What is needed here is an exact copy of every record below.

------------------------------------------------------------

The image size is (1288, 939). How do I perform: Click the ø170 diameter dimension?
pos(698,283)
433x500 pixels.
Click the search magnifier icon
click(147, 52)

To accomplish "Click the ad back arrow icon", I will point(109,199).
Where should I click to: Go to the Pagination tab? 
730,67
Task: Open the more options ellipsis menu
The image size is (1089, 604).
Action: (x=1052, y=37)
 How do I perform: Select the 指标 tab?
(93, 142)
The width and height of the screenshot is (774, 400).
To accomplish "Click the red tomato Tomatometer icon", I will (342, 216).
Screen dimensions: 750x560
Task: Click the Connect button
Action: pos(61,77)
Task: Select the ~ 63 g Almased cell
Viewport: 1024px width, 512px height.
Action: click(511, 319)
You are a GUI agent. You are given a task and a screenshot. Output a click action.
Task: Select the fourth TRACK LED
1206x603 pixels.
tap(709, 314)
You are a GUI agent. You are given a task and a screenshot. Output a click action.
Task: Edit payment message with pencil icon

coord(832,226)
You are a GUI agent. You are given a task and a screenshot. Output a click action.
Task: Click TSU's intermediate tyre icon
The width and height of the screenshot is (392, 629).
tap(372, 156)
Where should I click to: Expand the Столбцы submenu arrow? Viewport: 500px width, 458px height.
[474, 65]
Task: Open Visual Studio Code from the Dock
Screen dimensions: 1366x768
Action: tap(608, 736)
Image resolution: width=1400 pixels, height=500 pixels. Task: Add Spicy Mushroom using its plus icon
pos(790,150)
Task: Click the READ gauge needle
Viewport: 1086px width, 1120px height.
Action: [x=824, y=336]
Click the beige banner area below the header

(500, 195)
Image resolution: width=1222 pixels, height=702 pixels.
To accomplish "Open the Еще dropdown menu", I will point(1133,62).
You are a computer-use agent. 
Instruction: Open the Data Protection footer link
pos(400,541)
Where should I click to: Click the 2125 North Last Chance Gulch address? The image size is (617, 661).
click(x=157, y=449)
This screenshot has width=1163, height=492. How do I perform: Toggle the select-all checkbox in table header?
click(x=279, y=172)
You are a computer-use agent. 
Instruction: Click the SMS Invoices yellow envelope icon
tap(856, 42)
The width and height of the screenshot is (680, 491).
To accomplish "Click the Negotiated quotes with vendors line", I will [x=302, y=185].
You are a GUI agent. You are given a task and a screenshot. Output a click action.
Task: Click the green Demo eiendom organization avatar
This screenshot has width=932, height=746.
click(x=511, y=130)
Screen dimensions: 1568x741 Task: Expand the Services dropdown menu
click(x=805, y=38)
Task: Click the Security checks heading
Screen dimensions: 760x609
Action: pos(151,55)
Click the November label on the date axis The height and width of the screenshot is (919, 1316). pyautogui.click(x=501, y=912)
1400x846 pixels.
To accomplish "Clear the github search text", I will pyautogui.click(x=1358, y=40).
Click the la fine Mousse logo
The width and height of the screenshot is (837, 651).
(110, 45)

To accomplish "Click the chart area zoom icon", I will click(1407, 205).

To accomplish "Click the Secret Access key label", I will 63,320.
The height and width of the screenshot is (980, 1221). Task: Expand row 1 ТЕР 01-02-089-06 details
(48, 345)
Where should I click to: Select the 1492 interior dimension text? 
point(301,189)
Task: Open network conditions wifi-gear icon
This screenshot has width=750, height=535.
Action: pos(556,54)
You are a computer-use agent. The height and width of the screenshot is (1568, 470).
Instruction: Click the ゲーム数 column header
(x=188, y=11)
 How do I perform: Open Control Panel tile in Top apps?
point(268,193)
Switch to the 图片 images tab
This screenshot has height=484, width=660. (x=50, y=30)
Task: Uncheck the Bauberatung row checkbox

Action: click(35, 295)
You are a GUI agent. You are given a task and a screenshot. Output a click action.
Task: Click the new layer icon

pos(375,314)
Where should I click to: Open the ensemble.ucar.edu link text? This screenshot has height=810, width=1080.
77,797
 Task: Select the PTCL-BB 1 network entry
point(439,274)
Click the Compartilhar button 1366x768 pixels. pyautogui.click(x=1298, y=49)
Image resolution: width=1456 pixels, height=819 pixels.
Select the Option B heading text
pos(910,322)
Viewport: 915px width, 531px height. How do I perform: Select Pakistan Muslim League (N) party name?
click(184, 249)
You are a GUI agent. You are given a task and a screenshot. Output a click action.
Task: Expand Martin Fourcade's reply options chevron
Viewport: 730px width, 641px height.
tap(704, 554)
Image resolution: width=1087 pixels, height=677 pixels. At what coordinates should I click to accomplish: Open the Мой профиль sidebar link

------------------------------------------------------------

WRITTEN SOLUTION.
The image size is (1288, 939). How do I perform: Click the ø170 diameter dimension?
pos(698,283)
433x500 pixels.
Click the search magnifier icon
click(147, 52)

To accomplish "Click the ad back arrow icon", I will point(109,199).
Where should I click to: Go to the Pagination tab? 
730,67
Task: Open the more options ellipsis menu
The image size is (1089, 604).
Action: (x=1052, y=37)
 How do I perform: Select the 指标 tab?
(93, 142)
The width and height of the screenshot is (774, 400).
To accomplish "Click the red tomato Tomatometer icon", I will (342, 216).
Screen dimensions: 750x560
Task: Click the Connect button
Action: pos(61,77)
Task: Select the ~ 63 g Almased cell
Viewport: 1024px width, 512px height.
Action: click(511, 319)
You are a GUI agent. You are given a task and a screenshot. Output a click action.
Task: Select the fourth TRACK LED
1206x603 pixels.
tap(709, 314)
You are a GUI agent. You are given a task and a screenshot. Output a click action.
Task: Edit payment message with pencil icon

coord(832,226)
You are a GUI agent. You are given a task and a screenshot. Output a click action.
Task: Click TSU's intermediate tyre icon
The width and height of the screenshot is (392, 629).
tap(372, 156)
Where should I click to: Expand the Столбцы submenu arrow? Viewport: 500px width, 458px height.
[474, 65]
Task: Open Visual Studio Code from the Dock
Screen dimensions: 1366x768
Action: tap(608, 736)
Image resolution: width=1400 pixels, height=500 pixels. Task: Add Spicy Mushroom using its plus icon
pos(790,150)
Task: Click the READ gauge needle
Viewport: 1086px width, 1120px height.
Action: [x=824, y=336]
Click the beige banner area below the header

(500, 195)
Image resolution: width=1222 pixels, height=702 pixels.
To accomplish "Open the Еще dropdown menu", I will point(1133,62).
You are a computer-use agent. 
Instruction: Open the Data Protection footer link
pos(400,541)
Where should I click to: Click the 2125 North Last Chance Gulch address? The image size is (617, 661).
click(x=157, y=449)
This screenshot has width=1163, height=492. How do I perform: Toggle the select-all checkbox in table header?
click(x=279, y=172)
You are a computer-use agent. 
Instruction: Click the SMS Invoices yellow envelope icon
tap(856, 42)
The width and height of the screenshot is (680, 491).
To accomplish "Click the Negotiated quotes with vendors line", I will [x=302, y=185].
You are a GUI agent. You are given a task and a screenshot. Output a click action.
Task: Click the green Demo eiendom organization avatar
This screenshot has width=932, height=746.
click(x=511, y=130)
Screen dimensions: 1568x741 Task: Expand the Services dropdown menu
click(x=805, y=38)
Task: Click the Security checks heading
Screen dimensions: 760x609
Action: pos(151,55)
Click the November label on the date axis The height and width of the screenshot is (919, 1316). pyautogui.click(x=501, y=912)
1400x846 pixels.
To accomplish "Clear the github search text", I will pyautogui.click(x=1358, y=40).
Click the la fine Mousse logo
The width and height of the screenshot is (837, 651).
(110, 45)

To accomplish "Click the chart area zoom icon", I will click(1407, 205).

To accomplish "Click the Secret Access key label", I will 63,320.
The height and width of the screenshot is (980, 1221). Task: Expand row 1 ТЕР 01-02-089-06 details
(48, 345)
Where should I click to: Select the 1492 interior dimension text? 
point(301,189)
Task: Open network conditions wifi-gear icon
This screenshot has width=750, height=535.
Action: pos(556,54)
You are a computer-use agent. The height and width of the screenshot is (1568, 470).
Instruction: Click the ゲーム数 column header
(x=188, y=11)
 How do I perform: Open Control Panel tile in Top apps?
point(268,193)
Switch to the 图片 images tab
This screenshot has height=484, width=660. (x=50, y=30)
Task: Uncheck the Bauberatung row checkbox

Action: click(35, 295)
You are a GUI agent. You are given a task and a screenshot. Output a click action.
Task: Click the new layer icon

pos(375,314)
Where should I click to: Open the ensemble.ucar.edu link text? This screenshot has height=810, width=1080.
77,797
 Task: Select the PTCL-BB 1 network entry
point(439,274)
Click the Compartilhar button 1366x768 pixels. pyautogui.click(x=1298, y=49)
Image resolution: width=1456 pixels, height=819 pixels.
Select the Option B heading text
pos(910,322)
Viewport: 915px width, 531px height. How do I perform: Select Pakistan Muslim League (N) party name?
click(184, 249)
You are a GUI agent. You are given a task and a screenshot. Output a click action.
Task: Expand Martin Fourcade's reply options chevron
Viewport: 730px width, 641px height.
tap(704, 554)
Image resolution: width=1087 pixels, height=677 pixels. At what coordinates should I click to accomplish: Open the Мой профиль sidebar link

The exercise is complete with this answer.